#### Exercise directions:
Copy out the lines of the listing below without changes, starting at the line that contains "Click the #" and ending at the line that contains "will (x=810, y=506).".

#####

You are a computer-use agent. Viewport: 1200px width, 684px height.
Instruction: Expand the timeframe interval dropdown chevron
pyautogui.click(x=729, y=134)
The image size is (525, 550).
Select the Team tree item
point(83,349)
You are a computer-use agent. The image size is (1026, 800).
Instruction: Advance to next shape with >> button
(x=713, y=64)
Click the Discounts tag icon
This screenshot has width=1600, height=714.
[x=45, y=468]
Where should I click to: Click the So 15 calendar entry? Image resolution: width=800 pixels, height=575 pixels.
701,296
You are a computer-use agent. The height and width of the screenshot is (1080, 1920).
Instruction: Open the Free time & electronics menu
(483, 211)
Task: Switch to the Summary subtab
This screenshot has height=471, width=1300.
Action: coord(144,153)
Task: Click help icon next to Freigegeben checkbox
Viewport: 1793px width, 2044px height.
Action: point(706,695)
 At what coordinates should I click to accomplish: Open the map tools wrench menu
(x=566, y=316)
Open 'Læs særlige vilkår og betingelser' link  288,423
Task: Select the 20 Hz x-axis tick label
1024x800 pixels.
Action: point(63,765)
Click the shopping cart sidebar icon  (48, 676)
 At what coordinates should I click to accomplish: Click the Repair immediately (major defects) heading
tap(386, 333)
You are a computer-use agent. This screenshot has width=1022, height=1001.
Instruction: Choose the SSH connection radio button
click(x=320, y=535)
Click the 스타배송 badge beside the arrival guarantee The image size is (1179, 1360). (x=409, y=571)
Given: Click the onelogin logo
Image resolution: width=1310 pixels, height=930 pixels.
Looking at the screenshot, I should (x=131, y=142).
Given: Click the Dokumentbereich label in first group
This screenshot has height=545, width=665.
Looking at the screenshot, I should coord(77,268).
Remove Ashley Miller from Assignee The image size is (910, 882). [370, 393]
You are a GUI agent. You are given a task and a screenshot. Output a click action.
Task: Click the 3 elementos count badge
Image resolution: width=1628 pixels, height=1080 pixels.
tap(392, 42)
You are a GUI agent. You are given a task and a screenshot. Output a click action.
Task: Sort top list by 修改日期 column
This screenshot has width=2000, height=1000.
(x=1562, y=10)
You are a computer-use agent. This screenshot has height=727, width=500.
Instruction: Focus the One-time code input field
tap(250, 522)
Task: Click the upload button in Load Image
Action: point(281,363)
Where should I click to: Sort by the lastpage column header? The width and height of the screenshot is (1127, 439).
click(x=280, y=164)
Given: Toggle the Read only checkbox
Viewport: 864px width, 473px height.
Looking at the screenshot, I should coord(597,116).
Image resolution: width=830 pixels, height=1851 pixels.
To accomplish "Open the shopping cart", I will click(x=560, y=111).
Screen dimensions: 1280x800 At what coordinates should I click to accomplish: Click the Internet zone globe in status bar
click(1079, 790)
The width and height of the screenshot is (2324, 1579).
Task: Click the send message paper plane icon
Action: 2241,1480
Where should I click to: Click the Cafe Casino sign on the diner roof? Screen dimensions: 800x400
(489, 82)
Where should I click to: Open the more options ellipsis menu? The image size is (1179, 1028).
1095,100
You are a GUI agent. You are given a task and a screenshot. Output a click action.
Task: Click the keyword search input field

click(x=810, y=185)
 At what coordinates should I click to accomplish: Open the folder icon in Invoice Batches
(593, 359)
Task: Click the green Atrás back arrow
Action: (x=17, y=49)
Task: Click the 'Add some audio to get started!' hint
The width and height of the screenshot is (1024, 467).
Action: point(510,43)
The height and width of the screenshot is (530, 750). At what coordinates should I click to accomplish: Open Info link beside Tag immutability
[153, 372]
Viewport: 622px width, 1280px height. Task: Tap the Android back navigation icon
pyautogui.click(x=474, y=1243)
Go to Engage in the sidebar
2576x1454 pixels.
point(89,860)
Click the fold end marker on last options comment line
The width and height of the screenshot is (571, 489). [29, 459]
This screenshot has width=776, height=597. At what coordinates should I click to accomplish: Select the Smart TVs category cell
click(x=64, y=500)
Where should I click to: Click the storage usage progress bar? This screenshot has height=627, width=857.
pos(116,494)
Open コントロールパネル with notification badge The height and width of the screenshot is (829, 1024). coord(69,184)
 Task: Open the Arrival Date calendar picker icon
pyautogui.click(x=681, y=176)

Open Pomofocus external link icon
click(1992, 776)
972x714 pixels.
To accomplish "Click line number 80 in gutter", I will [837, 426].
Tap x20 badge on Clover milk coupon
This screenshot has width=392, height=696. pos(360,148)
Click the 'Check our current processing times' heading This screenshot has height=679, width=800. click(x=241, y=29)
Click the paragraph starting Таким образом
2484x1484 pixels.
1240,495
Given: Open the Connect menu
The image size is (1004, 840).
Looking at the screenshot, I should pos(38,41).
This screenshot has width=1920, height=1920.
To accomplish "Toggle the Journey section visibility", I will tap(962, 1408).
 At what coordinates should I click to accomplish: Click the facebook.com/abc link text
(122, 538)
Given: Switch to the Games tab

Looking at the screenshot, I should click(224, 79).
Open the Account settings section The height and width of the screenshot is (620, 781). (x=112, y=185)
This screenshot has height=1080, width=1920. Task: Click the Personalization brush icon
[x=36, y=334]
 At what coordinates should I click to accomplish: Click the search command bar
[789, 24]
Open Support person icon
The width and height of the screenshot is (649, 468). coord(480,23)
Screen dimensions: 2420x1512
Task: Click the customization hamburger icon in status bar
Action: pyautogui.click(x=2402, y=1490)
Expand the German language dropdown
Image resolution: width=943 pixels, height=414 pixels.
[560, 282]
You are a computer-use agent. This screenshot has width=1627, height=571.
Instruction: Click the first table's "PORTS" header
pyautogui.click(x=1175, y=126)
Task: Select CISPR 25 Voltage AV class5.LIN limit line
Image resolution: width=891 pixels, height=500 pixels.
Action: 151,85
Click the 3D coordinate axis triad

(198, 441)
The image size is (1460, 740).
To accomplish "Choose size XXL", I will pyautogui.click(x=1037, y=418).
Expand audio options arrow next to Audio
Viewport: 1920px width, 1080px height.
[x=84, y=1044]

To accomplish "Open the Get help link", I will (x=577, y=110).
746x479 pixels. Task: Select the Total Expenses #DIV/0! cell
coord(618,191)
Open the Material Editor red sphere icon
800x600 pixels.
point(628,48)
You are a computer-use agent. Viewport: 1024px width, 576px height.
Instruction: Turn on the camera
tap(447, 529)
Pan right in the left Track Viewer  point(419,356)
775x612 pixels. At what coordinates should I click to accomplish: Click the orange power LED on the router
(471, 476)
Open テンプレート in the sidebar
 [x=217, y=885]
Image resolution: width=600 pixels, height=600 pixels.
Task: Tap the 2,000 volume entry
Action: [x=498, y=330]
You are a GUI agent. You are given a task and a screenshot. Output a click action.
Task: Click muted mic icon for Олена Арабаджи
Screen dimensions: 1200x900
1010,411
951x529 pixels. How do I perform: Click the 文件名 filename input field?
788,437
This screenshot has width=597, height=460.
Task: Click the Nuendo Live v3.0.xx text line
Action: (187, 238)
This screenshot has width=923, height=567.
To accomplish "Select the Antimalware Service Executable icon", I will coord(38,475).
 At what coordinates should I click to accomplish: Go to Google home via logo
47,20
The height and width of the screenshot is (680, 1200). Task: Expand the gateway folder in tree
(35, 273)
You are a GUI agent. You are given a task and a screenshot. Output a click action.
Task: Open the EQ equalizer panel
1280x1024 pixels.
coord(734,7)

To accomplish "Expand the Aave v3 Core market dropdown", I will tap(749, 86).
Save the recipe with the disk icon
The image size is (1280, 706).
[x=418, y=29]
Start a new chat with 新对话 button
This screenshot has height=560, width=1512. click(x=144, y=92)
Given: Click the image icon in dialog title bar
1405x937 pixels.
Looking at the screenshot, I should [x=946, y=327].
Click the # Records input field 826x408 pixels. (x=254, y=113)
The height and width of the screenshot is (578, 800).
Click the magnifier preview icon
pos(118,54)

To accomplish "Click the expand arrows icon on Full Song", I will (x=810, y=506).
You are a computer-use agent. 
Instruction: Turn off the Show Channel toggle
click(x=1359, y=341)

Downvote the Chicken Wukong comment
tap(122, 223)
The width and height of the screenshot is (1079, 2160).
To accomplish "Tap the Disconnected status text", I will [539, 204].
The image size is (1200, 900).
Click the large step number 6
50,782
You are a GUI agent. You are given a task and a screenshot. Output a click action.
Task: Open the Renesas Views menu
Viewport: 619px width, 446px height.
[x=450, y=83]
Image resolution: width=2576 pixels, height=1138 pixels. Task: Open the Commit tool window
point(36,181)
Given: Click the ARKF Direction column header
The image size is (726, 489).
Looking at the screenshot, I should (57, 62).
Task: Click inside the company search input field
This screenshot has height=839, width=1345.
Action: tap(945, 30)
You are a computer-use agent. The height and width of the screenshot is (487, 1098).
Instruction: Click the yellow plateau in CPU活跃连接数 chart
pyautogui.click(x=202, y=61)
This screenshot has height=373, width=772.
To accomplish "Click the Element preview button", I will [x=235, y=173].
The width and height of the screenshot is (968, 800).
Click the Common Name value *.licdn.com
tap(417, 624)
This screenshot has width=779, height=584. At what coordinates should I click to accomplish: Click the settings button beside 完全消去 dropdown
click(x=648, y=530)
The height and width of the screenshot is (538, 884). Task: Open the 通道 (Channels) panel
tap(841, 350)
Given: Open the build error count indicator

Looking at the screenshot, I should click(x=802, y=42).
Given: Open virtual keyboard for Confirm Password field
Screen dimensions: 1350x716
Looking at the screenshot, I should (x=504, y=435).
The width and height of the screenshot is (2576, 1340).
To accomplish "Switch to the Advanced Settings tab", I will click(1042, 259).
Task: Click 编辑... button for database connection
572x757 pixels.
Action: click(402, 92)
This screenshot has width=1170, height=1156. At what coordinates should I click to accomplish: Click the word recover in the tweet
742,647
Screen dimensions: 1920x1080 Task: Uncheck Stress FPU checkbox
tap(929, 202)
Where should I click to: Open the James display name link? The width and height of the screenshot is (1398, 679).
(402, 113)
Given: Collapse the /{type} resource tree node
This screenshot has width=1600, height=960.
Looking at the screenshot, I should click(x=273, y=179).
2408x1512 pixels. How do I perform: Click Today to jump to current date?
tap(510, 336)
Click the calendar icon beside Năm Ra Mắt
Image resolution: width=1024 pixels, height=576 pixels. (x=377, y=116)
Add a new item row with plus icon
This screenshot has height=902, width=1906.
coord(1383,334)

#####

#### The answer:
Click the # Records input field 826x408 pixels. (x=254, y=113)
The height and width of the screenshot is (578, 800).
Click the magnifier preview icon
pos(118,54)

To accomplish "Click the expand arrows icon on Full Song", I will (x=810, y=506).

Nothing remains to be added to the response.